— Task brief —
Reproduce the material between the lines holding "Given: Click the Global Search button" and "tap(305, 79)", inclusive, swapping "Given" for "Instruction" and keeping everything else the same. Leave the pictures out of your answer.
### Records supplied ###
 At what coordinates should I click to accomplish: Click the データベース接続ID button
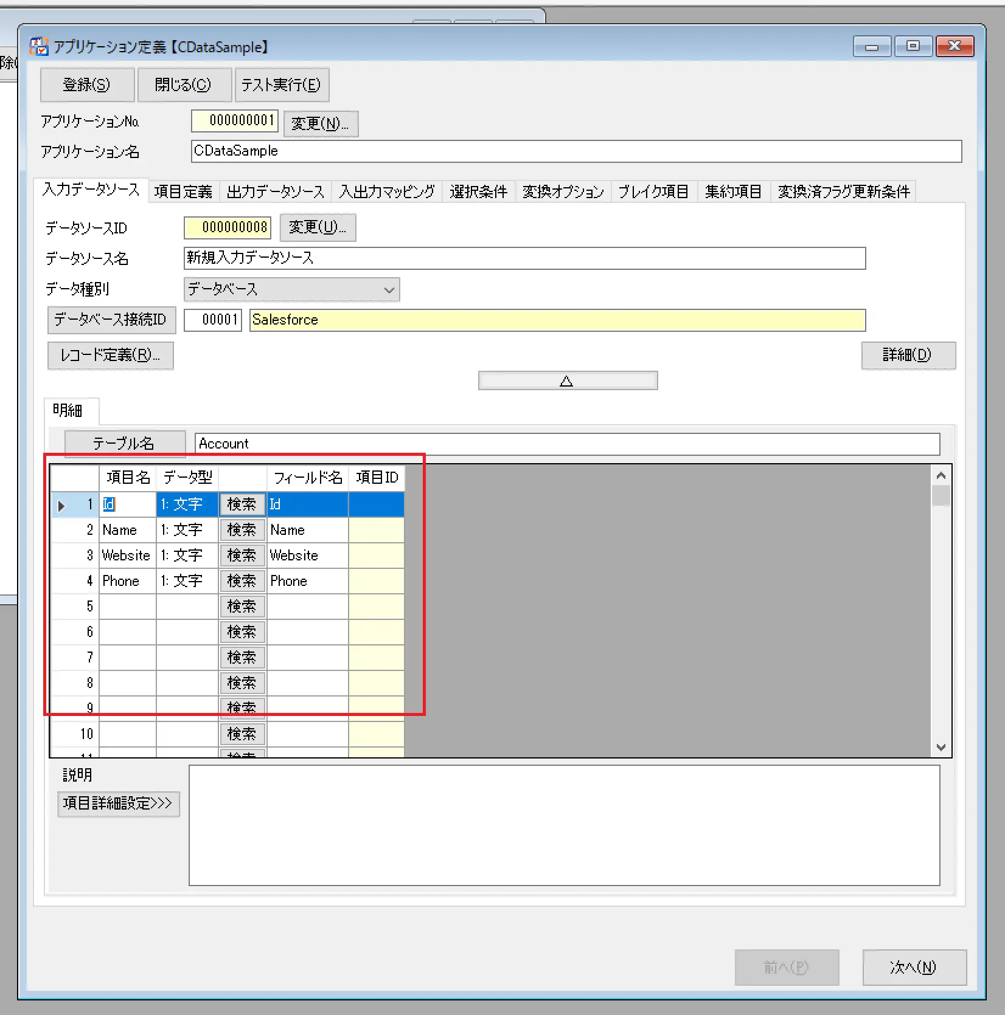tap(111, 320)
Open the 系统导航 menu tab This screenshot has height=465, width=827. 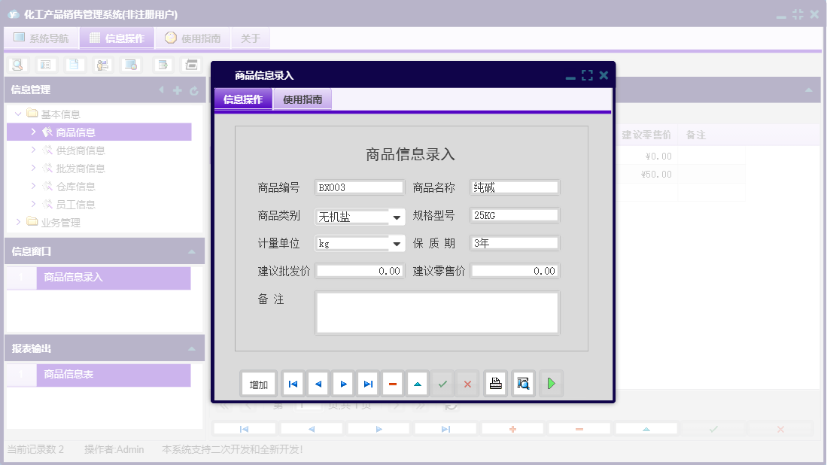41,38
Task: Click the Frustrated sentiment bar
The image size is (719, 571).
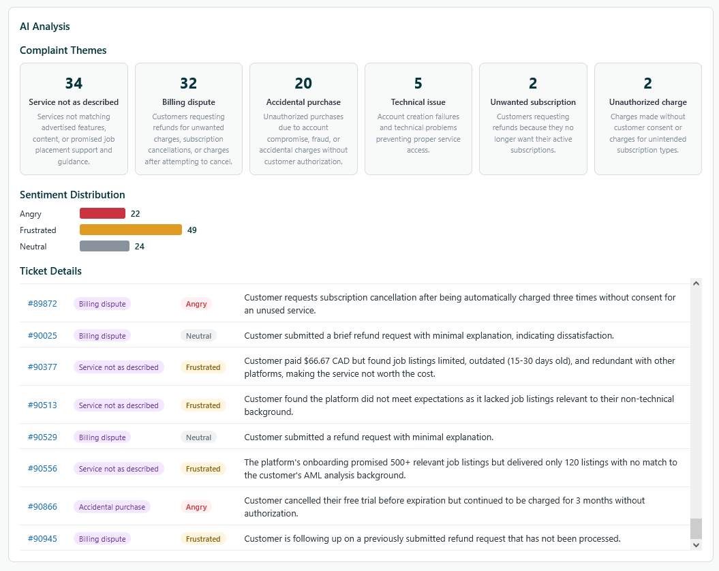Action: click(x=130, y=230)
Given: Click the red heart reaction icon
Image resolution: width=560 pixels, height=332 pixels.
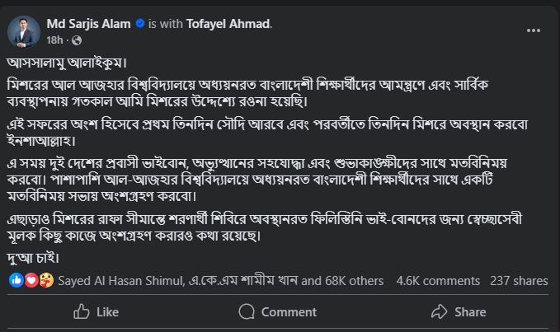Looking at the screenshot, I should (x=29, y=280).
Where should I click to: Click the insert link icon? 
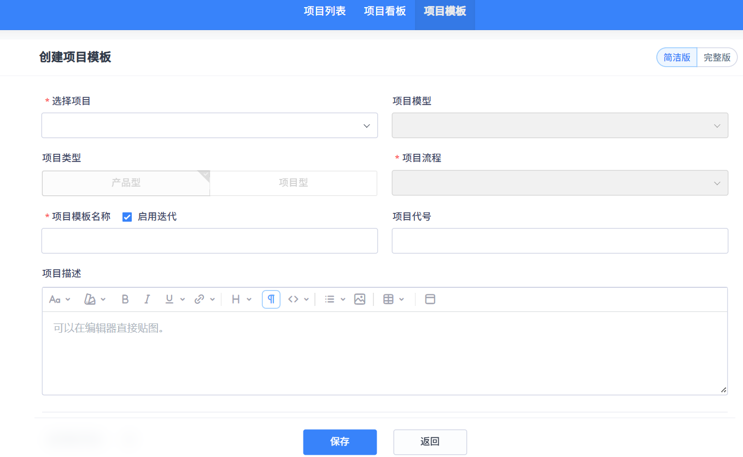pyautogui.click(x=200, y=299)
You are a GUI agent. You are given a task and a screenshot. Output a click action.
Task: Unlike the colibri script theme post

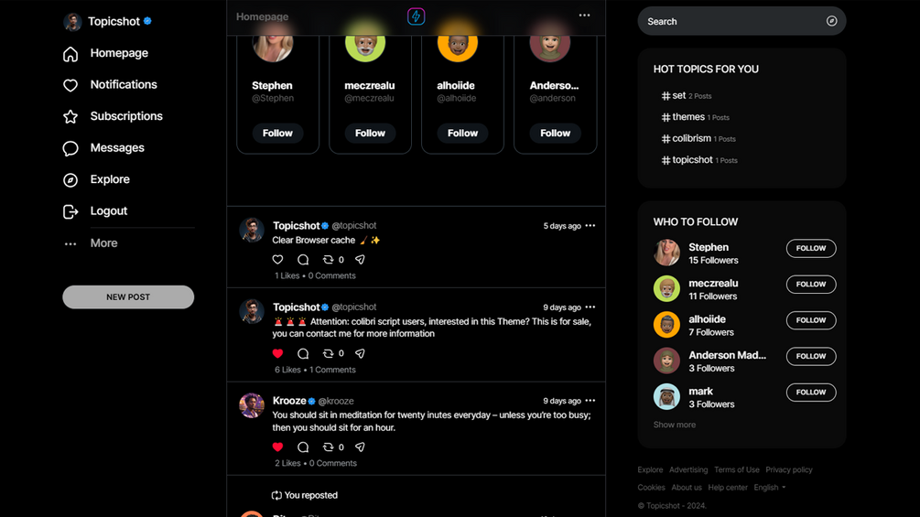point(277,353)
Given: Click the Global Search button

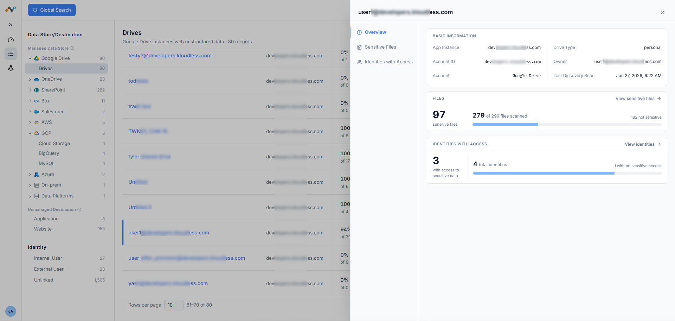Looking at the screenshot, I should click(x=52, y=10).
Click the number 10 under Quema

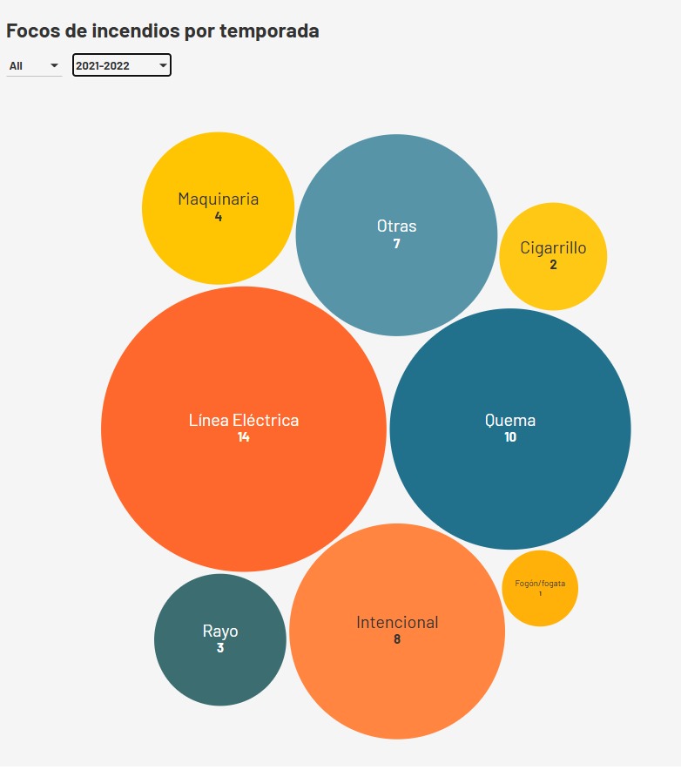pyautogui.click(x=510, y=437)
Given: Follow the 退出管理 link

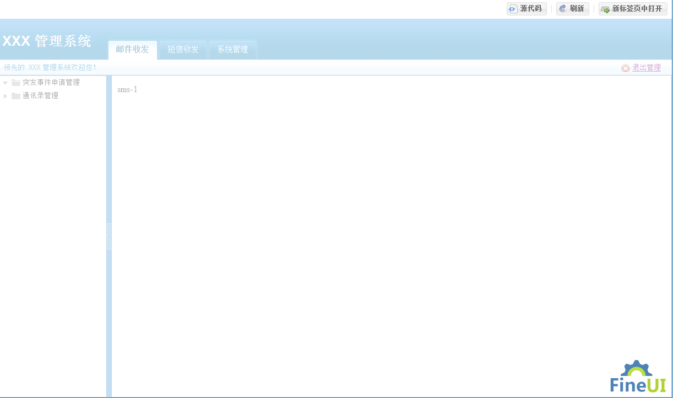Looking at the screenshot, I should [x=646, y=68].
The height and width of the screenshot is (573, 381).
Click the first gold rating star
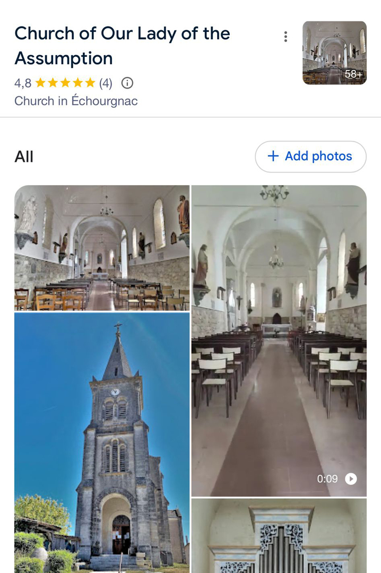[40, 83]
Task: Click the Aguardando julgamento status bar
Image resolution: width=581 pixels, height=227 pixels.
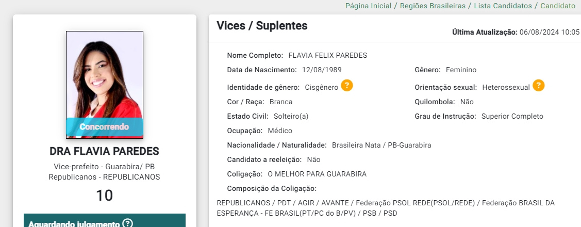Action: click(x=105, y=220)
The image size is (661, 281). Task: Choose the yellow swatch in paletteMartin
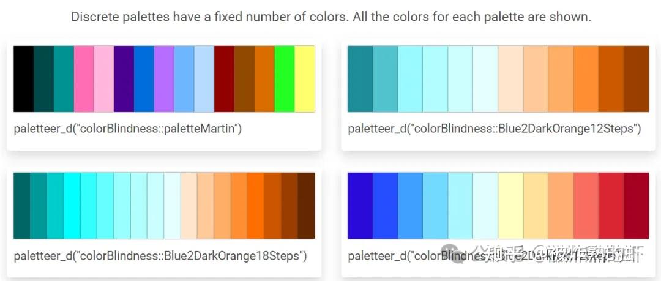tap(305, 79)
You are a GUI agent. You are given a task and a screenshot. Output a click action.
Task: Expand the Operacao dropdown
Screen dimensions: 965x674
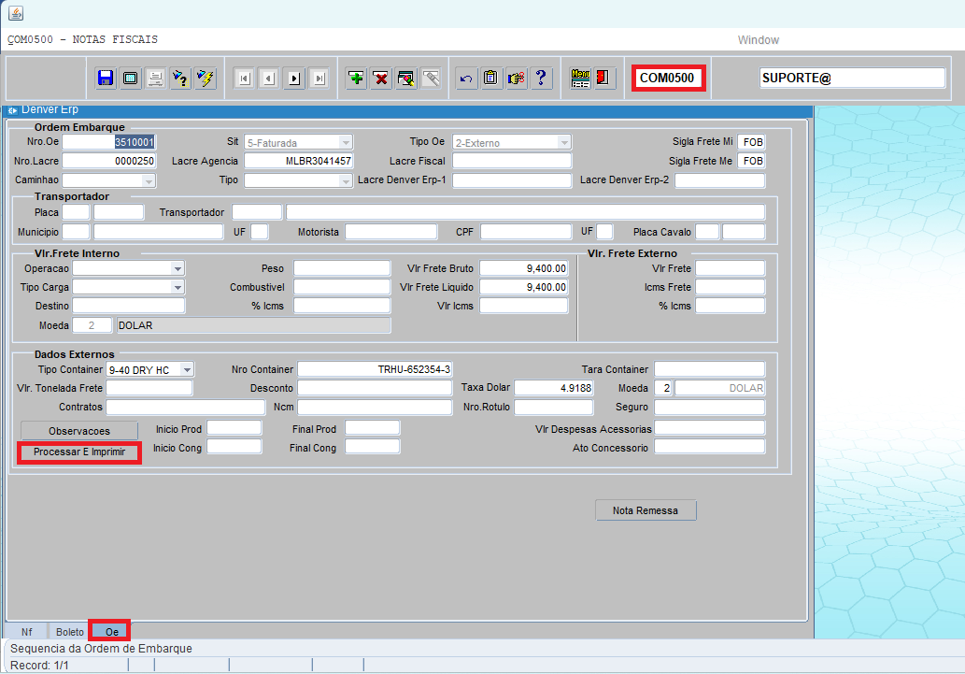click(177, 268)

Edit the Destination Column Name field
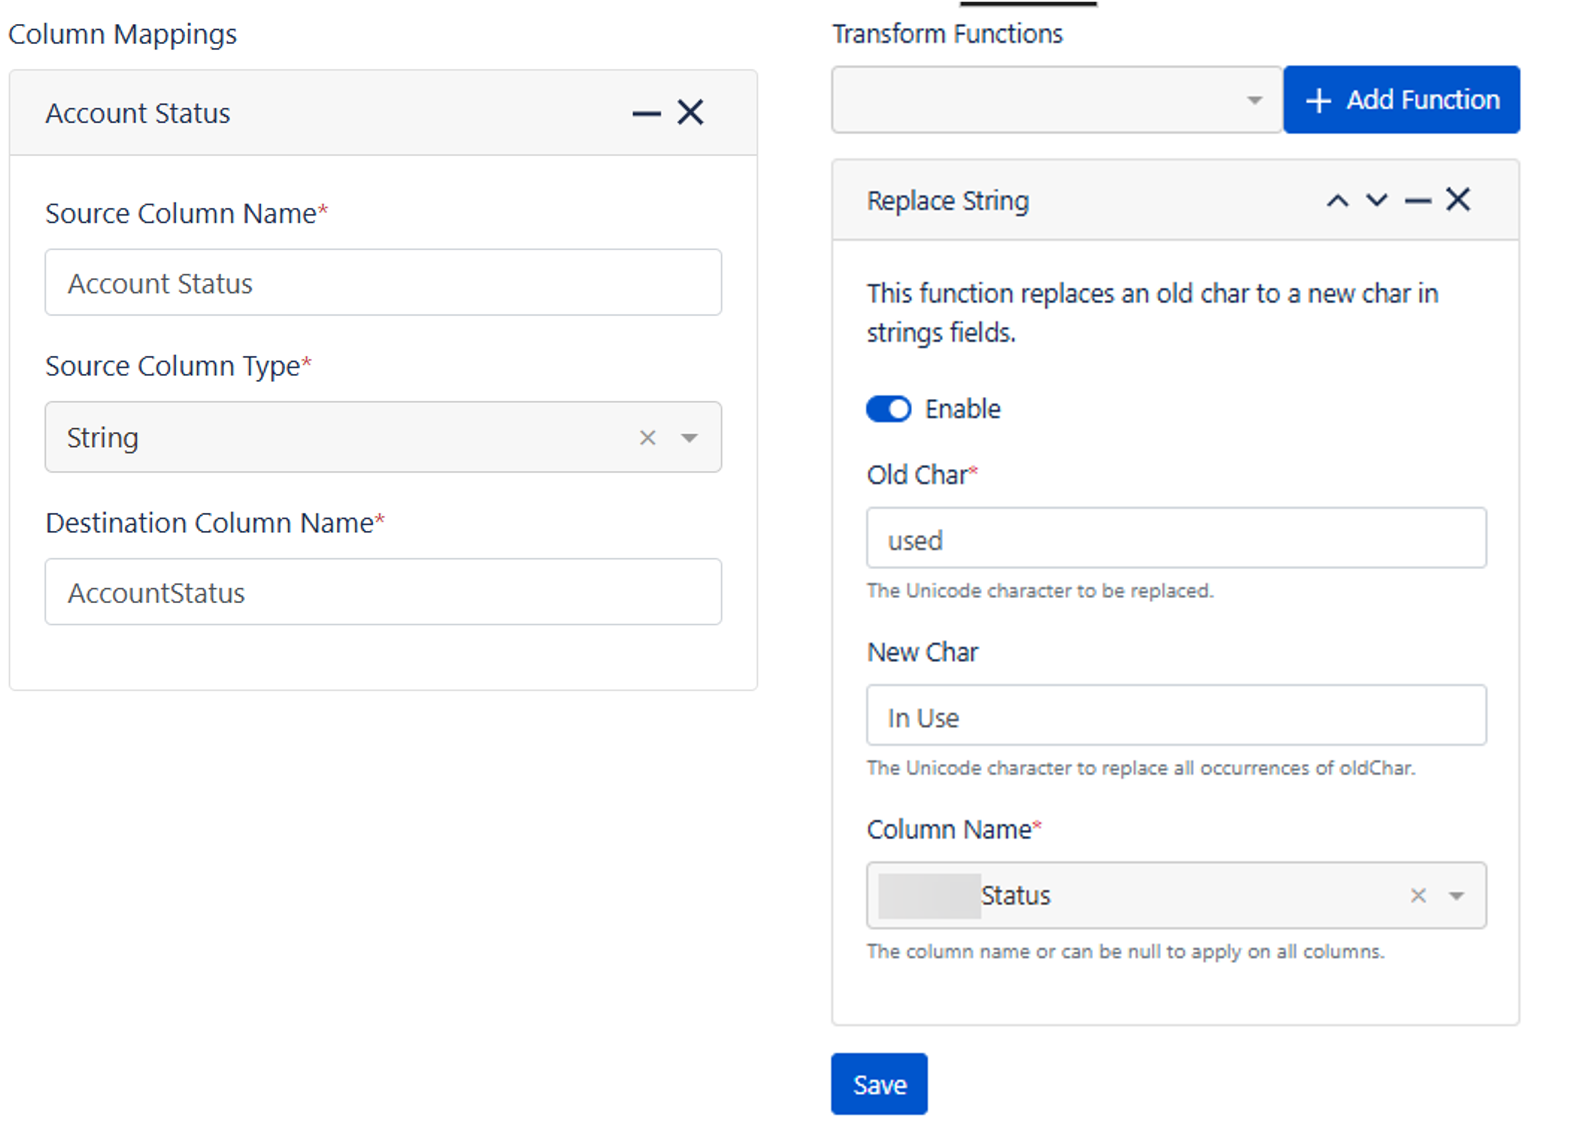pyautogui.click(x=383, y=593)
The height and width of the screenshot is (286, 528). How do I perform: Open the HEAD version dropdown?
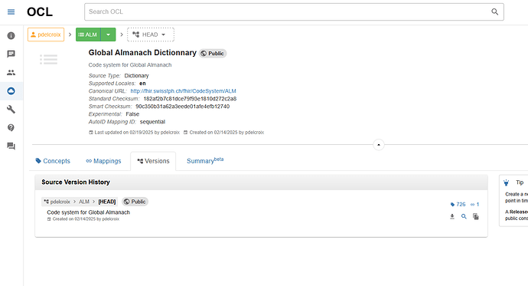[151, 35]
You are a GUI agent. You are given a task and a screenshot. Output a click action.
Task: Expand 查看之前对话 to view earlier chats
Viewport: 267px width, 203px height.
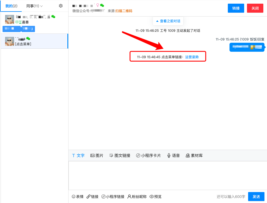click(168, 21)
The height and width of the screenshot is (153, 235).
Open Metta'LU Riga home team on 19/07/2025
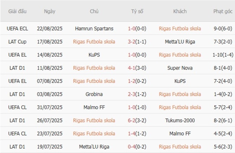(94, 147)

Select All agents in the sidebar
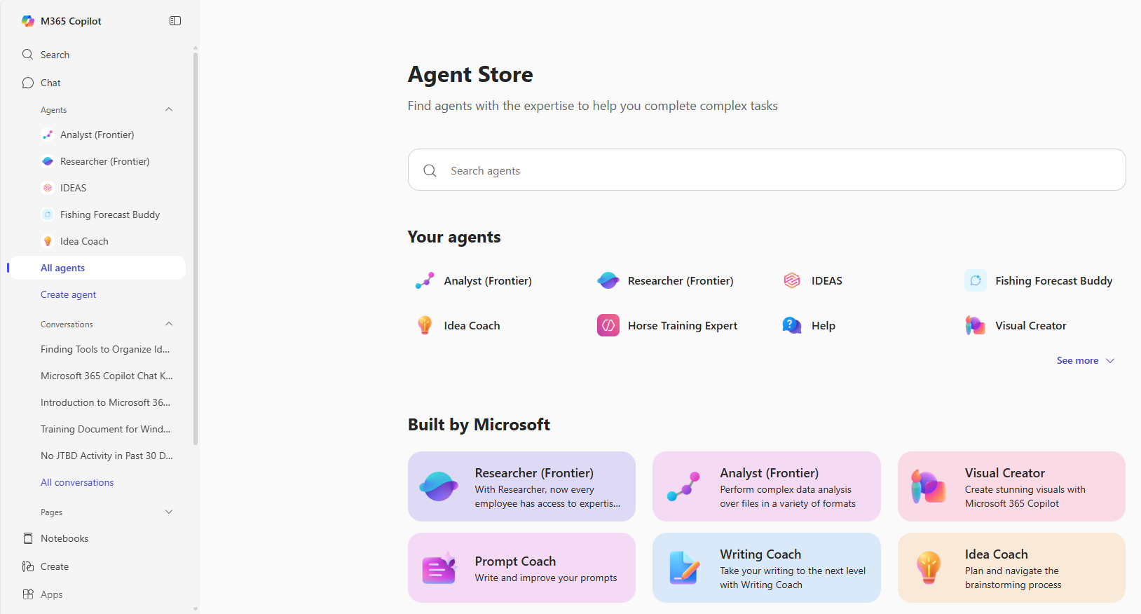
###
— Written solution —
Instruction: Click the Global Search button

Looking at the screenshot, I should click(x=52, y=10).
Click the number 10 under Quema

pyautogui.click(x=510, y=437)
Instruction: Follow the 退出管理 link

Looking at the screenshot, I should [x=646, y=68].
The height and width of the screenshot is (573, 381).
Click the first gold rating star
[40, 83]
Task: Click the Aguardando julgamento status bar
Image resolution: width=581 pixels, height=227 pixels.
Action: click(x=105, y=220)
The image size is (661, 281). Task: Choose the yellow swatch in paletteMartin
tap(305, 79)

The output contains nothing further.